> **Required work**
Leave out the images and transcribe the entries below word for word.

[Saved entries]
┌──
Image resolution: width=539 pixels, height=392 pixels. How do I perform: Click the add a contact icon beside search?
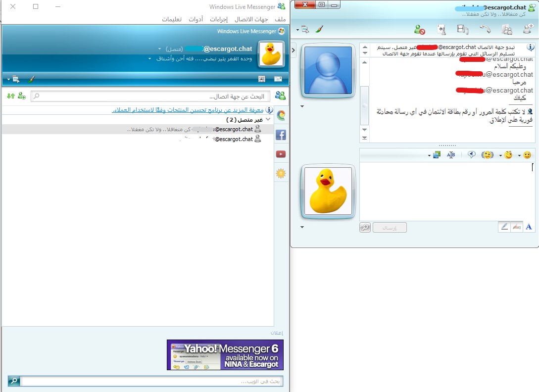pyautogui.click(x=22, y=96)
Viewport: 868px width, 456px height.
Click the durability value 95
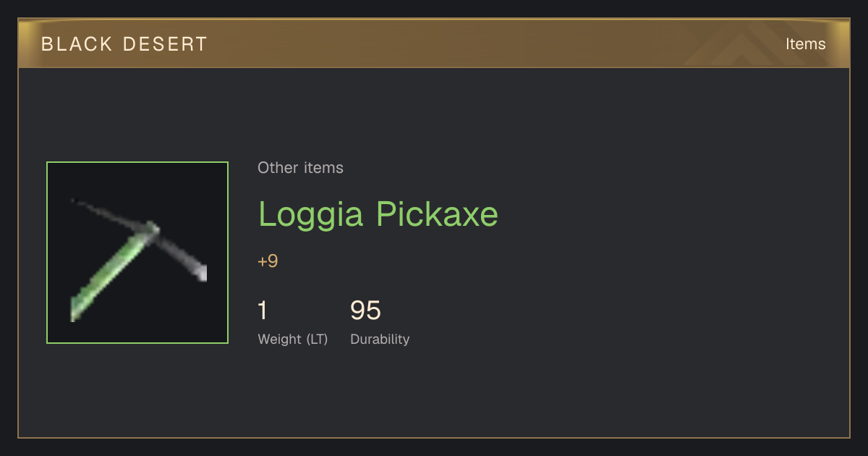365,311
└──
> **Finished exercise**
Image resolution: width=539 pixels, height=392 pixels. How do I perform: Click the add a contact icon beside search?
pyautogui.click(x=22, y=96)
Viewport: 868px width, 456px height.
Click the durability value 95
365,311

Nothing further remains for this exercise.